═════ The records

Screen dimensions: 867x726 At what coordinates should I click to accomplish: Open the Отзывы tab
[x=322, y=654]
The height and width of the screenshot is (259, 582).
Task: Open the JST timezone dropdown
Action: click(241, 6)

══════════

## What is expected
Please print each entry once more, exactly as it reads.

## Exercise result
Screen dimensions: 867x726 At what coordinates should I click to accomplish: Open the Отзывы tab
[x=322, y=654]
The height and width of the screenshot is (259, 582).
Task: Open the JST timezone dropdown
Action: click(241, 6)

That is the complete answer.